EXERCISE OBJECTIVE:
Write out the lines of the material below unchanged, starting at the line that contains "February 2026 (68, 81)" and ending at the final line of the material, with both of those lines included.
─── DATA FOR THIS TASK ───
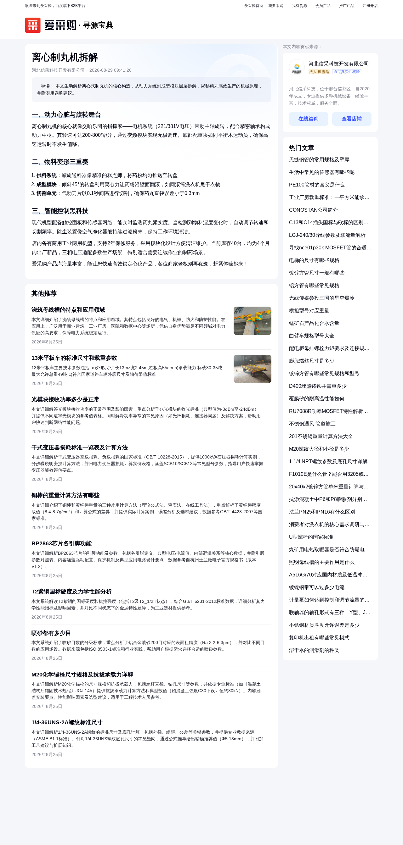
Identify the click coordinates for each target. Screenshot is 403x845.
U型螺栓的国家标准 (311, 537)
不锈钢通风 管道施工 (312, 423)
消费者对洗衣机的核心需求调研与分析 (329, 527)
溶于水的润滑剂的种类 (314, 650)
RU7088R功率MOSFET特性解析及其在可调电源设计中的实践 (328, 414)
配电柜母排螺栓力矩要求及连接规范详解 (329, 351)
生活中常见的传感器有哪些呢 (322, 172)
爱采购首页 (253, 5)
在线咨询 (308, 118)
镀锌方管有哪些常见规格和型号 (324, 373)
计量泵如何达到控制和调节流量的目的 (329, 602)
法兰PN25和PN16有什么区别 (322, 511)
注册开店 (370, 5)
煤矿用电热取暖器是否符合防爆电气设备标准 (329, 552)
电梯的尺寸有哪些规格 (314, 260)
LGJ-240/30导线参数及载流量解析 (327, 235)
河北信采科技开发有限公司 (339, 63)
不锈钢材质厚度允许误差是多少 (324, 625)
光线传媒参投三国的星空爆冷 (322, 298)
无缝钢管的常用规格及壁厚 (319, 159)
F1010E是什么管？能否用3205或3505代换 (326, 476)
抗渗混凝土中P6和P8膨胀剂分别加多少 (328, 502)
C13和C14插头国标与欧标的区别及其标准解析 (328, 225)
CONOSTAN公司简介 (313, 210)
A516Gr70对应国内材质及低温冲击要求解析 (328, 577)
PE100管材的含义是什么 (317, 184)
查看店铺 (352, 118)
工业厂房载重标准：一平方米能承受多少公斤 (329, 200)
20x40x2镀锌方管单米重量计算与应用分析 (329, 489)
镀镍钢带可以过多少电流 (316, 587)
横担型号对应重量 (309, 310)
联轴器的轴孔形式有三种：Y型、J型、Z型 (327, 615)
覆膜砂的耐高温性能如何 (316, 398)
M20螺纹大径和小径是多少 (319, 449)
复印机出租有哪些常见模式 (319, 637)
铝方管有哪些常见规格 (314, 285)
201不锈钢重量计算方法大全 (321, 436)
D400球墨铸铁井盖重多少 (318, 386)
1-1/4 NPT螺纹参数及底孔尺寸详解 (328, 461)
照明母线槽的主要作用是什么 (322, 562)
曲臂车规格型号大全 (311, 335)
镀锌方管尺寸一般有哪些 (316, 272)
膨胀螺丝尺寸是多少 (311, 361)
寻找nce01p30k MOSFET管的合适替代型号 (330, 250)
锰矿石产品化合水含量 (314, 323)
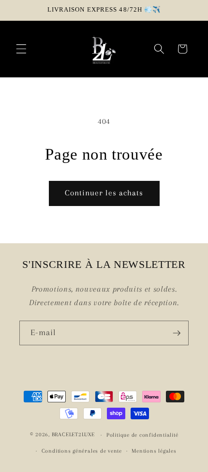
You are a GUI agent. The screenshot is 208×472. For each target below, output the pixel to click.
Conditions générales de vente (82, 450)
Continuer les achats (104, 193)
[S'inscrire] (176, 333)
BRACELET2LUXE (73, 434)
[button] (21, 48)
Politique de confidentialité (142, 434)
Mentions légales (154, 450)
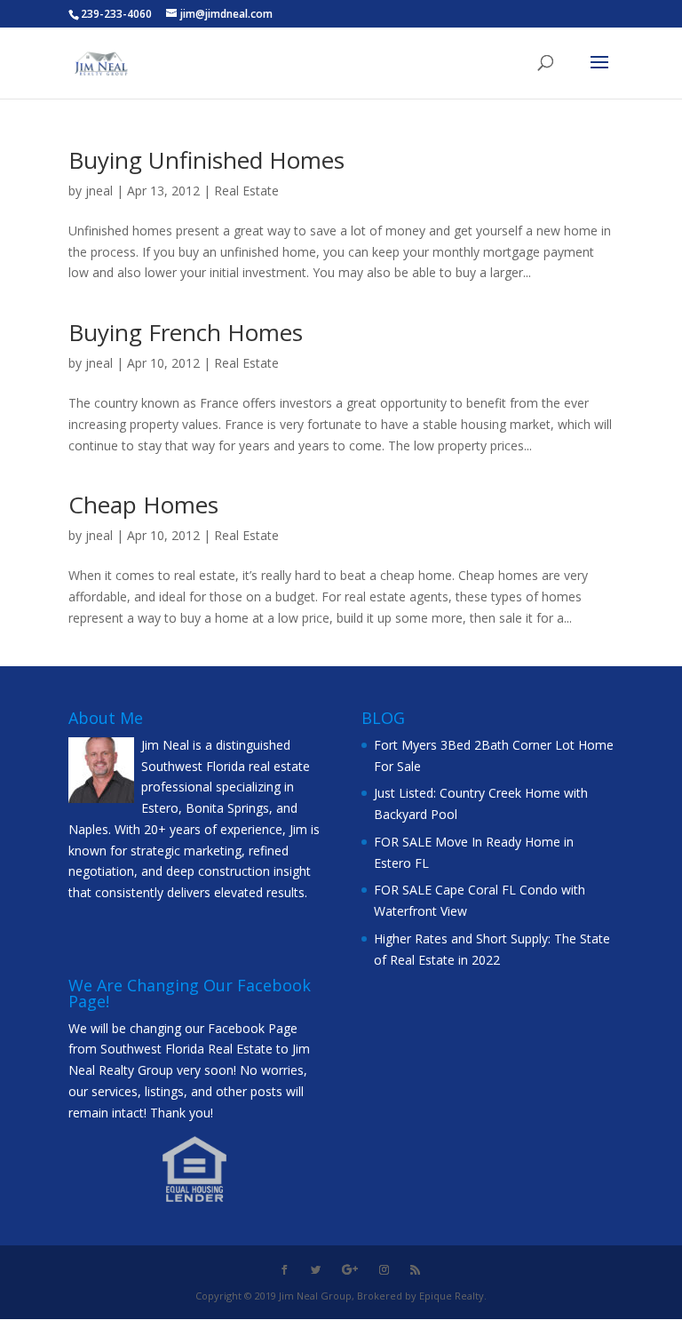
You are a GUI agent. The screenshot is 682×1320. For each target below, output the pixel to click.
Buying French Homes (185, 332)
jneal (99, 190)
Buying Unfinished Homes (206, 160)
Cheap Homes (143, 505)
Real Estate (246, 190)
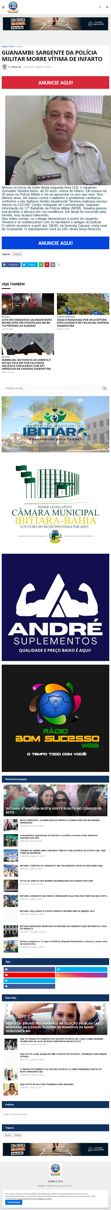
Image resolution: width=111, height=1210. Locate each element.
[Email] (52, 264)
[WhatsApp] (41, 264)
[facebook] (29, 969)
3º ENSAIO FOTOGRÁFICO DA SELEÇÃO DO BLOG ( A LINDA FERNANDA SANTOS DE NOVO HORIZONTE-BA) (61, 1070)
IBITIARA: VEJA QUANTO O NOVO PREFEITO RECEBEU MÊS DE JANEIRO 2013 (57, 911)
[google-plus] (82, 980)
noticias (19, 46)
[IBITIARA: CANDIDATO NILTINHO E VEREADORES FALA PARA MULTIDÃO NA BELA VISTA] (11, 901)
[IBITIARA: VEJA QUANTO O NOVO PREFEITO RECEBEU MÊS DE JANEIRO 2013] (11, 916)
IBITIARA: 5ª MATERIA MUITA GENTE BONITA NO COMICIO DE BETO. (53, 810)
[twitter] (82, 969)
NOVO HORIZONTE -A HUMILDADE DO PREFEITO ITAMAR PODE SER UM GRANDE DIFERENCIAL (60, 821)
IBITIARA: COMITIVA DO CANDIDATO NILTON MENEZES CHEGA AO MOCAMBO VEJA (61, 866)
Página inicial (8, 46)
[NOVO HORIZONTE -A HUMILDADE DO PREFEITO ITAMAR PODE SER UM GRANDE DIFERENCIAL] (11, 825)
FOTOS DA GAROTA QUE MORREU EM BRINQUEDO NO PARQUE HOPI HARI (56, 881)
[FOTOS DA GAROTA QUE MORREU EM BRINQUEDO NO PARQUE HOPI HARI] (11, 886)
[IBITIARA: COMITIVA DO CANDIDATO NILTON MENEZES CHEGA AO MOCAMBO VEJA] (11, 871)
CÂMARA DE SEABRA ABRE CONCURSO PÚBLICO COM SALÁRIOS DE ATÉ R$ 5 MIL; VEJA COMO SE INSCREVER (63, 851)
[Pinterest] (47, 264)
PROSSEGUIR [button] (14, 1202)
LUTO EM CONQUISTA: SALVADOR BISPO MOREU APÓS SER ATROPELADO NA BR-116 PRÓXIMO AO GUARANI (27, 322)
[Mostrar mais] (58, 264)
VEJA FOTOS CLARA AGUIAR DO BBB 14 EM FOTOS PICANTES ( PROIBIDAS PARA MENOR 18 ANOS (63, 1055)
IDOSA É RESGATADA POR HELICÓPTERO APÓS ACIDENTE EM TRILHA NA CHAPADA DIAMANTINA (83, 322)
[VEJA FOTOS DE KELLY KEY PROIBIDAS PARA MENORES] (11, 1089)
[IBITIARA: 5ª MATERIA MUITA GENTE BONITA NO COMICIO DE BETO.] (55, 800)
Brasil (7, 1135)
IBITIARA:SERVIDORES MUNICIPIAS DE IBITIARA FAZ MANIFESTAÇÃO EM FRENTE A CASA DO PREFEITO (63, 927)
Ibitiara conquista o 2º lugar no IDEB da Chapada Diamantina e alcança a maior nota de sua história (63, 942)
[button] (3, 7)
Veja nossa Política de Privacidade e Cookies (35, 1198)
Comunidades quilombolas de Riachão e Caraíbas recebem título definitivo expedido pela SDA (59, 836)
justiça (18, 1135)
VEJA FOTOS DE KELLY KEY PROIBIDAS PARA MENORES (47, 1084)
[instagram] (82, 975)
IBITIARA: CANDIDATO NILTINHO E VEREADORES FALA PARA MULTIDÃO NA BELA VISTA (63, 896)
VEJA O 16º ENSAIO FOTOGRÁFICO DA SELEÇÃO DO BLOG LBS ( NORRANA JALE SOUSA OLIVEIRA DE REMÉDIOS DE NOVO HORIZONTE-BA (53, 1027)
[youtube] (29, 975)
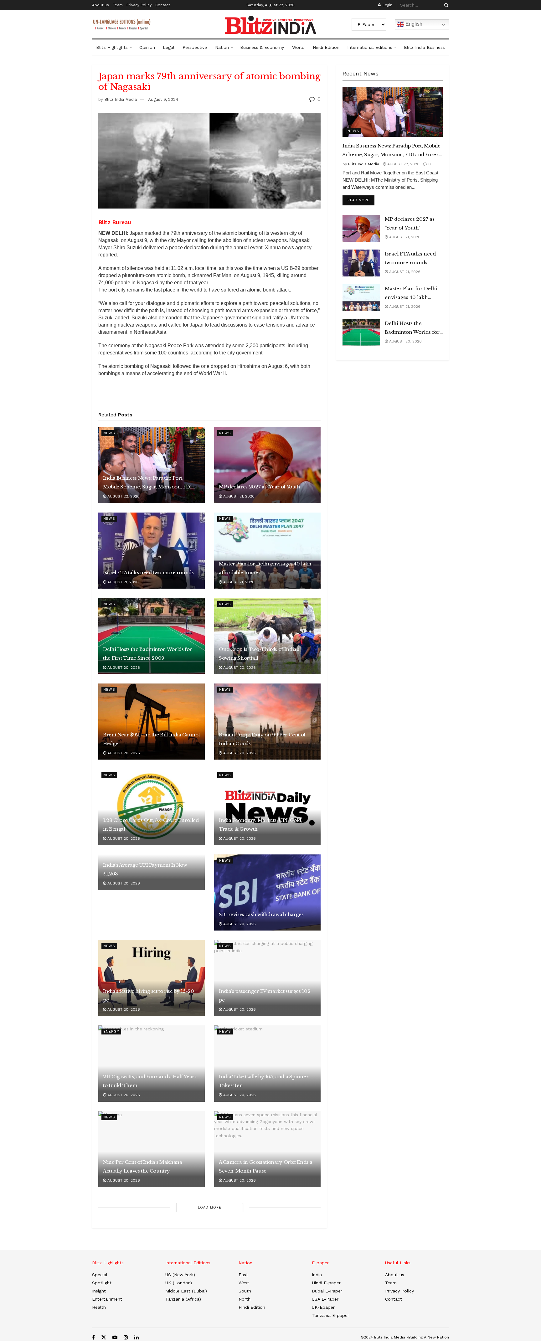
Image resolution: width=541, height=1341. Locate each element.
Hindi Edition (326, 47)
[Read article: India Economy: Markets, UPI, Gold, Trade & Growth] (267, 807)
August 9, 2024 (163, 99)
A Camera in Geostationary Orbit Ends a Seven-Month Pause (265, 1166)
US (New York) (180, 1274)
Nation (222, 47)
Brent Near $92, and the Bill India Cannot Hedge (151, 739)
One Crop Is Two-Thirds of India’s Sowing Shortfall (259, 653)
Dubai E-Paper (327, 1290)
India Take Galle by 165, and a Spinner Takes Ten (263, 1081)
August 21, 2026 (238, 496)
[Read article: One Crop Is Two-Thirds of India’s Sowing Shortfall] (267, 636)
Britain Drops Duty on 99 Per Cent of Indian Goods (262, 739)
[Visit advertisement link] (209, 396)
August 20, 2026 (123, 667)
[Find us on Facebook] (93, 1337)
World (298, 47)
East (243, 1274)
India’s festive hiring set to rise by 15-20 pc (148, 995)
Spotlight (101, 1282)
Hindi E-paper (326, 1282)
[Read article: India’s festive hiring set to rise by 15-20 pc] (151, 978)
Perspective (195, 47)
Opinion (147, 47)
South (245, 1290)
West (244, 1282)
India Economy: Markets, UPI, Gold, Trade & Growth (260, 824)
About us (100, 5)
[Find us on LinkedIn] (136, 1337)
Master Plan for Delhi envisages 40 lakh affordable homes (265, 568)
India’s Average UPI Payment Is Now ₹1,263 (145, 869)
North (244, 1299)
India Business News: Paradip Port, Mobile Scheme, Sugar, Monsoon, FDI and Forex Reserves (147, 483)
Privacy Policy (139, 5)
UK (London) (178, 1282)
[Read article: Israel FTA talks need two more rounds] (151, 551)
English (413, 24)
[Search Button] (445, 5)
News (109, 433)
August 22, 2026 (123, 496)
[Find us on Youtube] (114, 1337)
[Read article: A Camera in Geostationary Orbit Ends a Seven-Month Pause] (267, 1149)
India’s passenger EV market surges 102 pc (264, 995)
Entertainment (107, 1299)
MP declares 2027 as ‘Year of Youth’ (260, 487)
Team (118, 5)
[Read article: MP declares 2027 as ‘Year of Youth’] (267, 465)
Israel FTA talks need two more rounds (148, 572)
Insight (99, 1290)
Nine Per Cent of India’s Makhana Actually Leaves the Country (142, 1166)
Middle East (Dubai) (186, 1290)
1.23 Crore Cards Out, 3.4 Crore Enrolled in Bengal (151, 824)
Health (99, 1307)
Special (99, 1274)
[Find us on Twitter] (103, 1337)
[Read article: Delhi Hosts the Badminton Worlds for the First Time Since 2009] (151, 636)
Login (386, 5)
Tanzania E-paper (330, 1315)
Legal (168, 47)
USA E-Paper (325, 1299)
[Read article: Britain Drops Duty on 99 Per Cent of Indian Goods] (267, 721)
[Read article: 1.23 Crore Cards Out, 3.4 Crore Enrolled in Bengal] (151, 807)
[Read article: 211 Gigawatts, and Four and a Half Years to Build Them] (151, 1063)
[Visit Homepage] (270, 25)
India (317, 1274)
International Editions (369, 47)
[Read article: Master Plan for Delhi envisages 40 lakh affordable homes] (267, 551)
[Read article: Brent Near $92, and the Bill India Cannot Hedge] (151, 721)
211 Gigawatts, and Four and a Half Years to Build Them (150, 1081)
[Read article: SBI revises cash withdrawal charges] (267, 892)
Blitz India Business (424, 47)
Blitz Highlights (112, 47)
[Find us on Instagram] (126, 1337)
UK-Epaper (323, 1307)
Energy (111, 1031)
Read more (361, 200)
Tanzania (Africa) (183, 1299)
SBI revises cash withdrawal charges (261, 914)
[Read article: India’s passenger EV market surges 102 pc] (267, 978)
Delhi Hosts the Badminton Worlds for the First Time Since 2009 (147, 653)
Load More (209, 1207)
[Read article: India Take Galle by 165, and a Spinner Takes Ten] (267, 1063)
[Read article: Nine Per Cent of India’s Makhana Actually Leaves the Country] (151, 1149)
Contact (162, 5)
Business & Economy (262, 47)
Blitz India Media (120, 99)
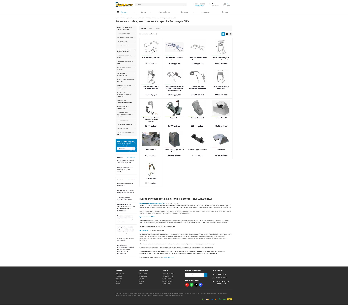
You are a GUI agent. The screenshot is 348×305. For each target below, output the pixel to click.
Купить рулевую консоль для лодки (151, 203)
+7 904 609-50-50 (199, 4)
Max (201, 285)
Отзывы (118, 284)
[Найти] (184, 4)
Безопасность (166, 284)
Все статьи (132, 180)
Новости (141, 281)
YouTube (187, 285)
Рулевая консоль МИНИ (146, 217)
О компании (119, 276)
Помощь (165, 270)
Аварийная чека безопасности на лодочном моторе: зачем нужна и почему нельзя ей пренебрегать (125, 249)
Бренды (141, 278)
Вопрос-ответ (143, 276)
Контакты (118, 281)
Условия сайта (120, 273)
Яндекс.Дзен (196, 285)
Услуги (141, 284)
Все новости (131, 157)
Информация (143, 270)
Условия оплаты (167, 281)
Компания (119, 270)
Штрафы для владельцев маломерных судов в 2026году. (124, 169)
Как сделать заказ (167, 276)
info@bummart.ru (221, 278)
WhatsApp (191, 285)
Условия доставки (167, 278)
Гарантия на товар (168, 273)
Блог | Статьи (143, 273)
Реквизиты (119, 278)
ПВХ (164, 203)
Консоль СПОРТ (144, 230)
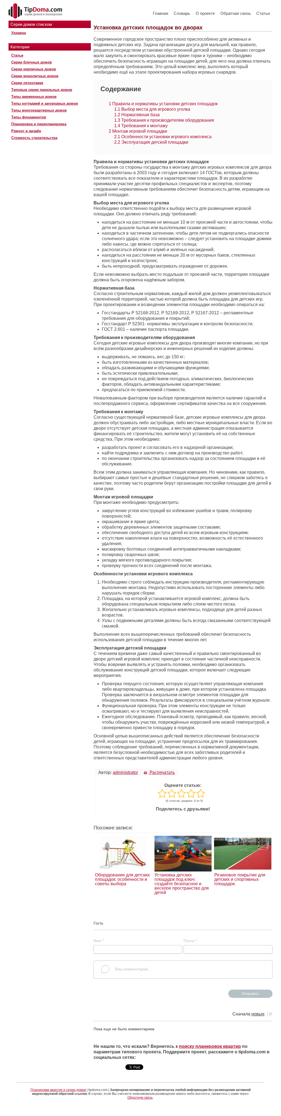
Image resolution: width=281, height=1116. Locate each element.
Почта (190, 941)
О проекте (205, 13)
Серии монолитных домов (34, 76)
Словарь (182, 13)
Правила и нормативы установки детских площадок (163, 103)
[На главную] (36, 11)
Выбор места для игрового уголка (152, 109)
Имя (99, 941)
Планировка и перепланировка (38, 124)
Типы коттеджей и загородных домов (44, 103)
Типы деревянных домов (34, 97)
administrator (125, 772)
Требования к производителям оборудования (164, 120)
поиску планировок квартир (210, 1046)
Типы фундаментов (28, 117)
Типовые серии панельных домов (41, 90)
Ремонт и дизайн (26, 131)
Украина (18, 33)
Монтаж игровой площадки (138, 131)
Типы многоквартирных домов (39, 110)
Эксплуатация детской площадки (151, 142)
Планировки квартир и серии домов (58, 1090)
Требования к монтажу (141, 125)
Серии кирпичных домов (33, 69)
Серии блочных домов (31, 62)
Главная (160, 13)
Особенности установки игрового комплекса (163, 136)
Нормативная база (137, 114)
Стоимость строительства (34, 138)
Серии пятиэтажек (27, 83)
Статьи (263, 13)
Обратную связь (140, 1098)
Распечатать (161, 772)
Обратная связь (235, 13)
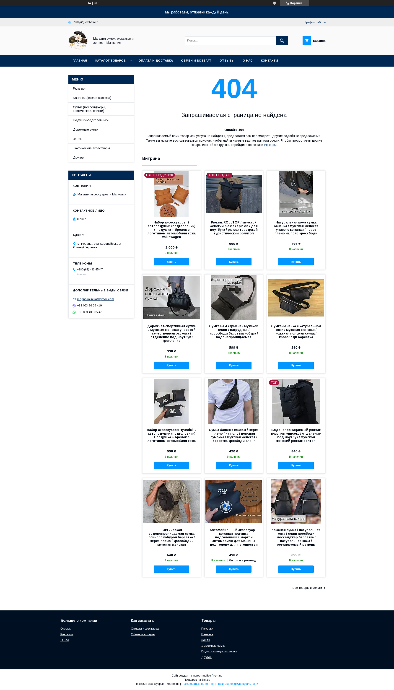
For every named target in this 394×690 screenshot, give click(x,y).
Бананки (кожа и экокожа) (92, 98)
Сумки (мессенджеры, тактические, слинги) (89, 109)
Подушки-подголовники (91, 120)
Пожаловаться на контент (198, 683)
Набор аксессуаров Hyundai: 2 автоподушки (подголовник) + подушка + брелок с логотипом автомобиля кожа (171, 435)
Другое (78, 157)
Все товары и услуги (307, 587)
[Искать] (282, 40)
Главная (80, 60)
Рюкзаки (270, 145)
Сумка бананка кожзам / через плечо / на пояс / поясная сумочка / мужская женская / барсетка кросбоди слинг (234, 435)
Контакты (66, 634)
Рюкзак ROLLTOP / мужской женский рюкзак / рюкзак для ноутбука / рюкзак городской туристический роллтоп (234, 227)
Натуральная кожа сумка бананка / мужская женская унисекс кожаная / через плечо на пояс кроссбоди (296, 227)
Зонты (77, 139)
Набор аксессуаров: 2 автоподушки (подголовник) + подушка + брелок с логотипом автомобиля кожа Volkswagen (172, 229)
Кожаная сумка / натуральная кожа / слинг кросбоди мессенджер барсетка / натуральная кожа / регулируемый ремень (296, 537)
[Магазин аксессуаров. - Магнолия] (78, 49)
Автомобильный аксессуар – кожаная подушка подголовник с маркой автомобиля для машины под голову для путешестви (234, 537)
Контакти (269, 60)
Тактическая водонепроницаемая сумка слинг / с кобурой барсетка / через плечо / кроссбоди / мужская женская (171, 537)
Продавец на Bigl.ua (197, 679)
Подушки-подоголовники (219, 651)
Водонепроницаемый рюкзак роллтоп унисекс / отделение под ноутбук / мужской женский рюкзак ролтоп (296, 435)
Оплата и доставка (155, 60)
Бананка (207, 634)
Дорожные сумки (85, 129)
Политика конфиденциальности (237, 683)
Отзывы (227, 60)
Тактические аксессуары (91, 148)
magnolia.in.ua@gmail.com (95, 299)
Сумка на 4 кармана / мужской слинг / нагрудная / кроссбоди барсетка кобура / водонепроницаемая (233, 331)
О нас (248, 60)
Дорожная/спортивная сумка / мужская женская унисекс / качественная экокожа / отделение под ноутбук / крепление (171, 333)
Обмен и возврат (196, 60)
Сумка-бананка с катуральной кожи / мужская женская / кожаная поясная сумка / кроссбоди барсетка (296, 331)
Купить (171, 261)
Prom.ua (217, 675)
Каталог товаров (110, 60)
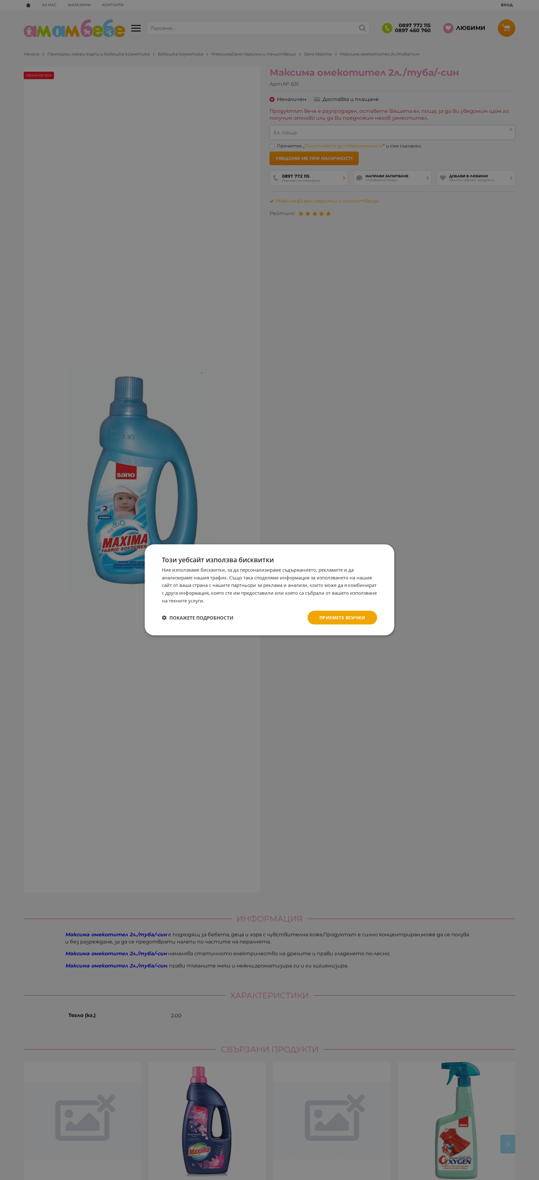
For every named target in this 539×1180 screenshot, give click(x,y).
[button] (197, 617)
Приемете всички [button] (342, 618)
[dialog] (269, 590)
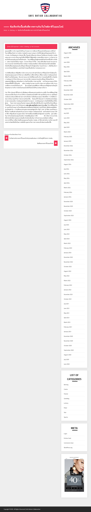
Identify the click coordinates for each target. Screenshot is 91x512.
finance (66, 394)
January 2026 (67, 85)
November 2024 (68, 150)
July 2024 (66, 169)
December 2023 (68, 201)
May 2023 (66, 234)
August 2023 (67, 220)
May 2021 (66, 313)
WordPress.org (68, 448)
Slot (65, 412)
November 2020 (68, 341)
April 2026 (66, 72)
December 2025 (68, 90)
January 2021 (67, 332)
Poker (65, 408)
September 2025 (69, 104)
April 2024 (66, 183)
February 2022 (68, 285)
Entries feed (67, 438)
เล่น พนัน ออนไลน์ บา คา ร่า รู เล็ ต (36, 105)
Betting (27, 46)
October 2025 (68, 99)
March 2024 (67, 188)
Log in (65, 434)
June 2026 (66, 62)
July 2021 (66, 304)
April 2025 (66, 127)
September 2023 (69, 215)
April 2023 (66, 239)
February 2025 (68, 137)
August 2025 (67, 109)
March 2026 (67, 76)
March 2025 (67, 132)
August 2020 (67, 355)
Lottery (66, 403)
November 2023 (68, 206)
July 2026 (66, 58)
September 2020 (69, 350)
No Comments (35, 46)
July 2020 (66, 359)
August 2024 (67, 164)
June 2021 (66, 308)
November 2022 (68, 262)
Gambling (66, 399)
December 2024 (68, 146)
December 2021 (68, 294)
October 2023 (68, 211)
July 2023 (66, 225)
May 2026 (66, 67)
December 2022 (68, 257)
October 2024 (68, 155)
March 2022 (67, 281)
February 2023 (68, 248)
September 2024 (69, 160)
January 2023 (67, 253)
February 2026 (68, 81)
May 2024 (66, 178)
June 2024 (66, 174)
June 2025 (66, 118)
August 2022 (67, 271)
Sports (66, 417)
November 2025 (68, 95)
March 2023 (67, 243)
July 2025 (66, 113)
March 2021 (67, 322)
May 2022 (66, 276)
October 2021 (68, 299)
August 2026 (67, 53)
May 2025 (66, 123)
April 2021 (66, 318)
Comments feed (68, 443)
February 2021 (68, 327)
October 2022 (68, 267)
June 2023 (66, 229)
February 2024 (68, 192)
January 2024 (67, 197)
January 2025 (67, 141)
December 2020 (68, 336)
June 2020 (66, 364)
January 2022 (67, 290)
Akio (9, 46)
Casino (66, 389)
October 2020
───
EXERCISE OUTPUT:
February 2026 (68, 81)
May 2024 (66, 178)
June 2024 (66, 174)
June 2025 (66, 118)
August 2022 (67, 271)
Sports (66, 417)
November 2025 (68, 95)
March 2023 (67, 243)
July 2025 (66, 113)
March 2021 (67, 322)
May 2022 (66, 276)
October 2021 (68, 299)
August 2026 (67, 53)
May 2025 (66, 123)
April 2021 (66, 318)
Comments feed (68, 443)
February 2021 (68, 327)
October 2022 (68, 267)
June 2023 (66, 229)
February 2024 (68, 192)
January 2024 (67, 197)
January 2025 (67, 141)
December 2020 (68, 336)
June 2020 (66, 364)
January 2022 (67, 290)
Akio (9, 46)
Casino (66, 389)
October 2020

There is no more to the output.